Where Span Still Belongs

Span remains the right representation for source positions. It is still used for:

  • diagnostics and warnings that point at user source;
  • comments, source-map ranges, directive/hashbang ranges, and TLA keyword locations;
  • generated replacement spans where codegen should preserve a useful source location;
  • import-record source locations, including the raw module-request span for resolver diagnostics and resolved importer_span for diagnostics that need to point at the full import site.

For import records, the module-request span belongs to ImportRecordStateInit: dependency resolution diagnostics still need to underline the original specifier, but the span is not carried into ImportRecordStateResolved. Resolved records keep importer_span because later passes, such as TLA import-chain diagnostics, need a location for the resolved import edge.

For member expressions, NodeId is the cross-pass lookup key, but spans remain necessary as source locations: MemberExprRef::span points diagnostics at the original expression, and the finalizer applies the current member expression span to generated replacements so source-map and diagnostic locations stay tied to the rewritten source range.

Do not add a cross-pass node side table keyed only by Span. If a later pass needs to identify the same AST node, prefer NodeId; if records from more than one module can share a table, include ModuleIdx.

Address Use

Oxc Address is still acceptable for scratch state inside one live AST traversal, where producer and consumer operate before the traversal returns and no data survives as cross-pass metadata. The current example is:

  • PreProcessor's statement_stack / statement_replace_map in crates/rolldown/src/utils/tweak_ast_for_scanning.rs.

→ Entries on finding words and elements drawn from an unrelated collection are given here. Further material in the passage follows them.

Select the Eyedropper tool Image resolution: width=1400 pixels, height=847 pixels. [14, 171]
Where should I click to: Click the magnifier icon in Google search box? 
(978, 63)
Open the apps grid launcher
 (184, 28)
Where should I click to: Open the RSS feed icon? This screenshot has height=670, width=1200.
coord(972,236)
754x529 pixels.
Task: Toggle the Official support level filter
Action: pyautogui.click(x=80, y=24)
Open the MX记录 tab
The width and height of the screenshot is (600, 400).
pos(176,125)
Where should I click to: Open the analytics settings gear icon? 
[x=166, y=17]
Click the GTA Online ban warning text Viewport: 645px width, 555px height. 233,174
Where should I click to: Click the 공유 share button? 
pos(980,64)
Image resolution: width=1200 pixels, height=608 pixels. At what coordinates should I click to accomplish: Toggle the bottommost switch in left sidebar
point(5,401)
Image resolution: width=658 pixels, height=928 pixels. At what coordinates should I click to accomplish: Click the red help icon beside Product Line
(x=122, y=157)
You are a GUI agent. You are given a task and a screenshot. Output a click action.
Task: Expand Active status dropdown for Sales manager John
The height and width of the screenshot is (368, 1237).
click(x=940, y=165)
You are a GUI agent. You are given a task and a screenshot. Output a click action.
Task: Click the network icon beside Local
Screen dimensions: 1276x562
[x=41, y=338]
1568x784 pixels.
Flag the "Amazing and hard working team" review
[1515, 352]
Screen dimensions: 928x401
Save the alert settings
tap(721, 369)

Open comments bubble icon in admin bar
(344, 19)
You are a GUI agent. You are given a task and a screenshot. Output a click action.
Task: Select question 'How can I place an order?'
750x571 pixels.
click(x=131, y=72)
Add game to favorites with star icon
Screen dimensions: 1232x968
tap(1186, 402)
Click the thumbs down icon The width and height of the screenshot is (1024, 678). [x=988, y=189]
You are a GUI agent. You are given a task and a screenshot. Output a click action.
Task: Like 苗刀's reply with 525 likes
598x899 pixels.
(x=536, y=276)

PreProcessor specifically cannot use NodeId: it runs before the final semantic rebuild (recreate_scoping in crates/rolldown/src/utils/pre_process_ecma_ast.rs), so node ids are not yet assigned to the nodes it creates or moves. Address is the only stable per-node identity available at that point, and it is safe because the table never outlives the traversal.

Do not store Address in module metadata, entry metadata, or link-stage tables that outlive the traversal that produced it. In the post-semantic scanner, prefer NodeId even for same-traversal node identity checks when the compared nodes already have semantic IDs.

Pre-Scan Span Handling

PreProcessor does not rewrite spans for identity anymore. Pairwise span uniqueness does not back any identity table after the NodeId migration, so ordinary duplicate spans are left alone, and nodes created during pre-scan rewrites can keep the reserved synthetic span (SPAN, 0..0).

Later passes must not use span.is_unspanned() to decide whether a scanner-visible node has a cross-pass record. For example, finalizing a require() call now relies on EcmaView::imports.get(call_expr.node_id()): pre-scan-created calls have semantic NodeIds and can hit, while finalizer-created calls keep NodeId::DUMMY and miss.

The practical rule is simple: treat Span as location, NodeId as same-AST node identity, and (ModuleIdx, NodeId) as cross-module node identity.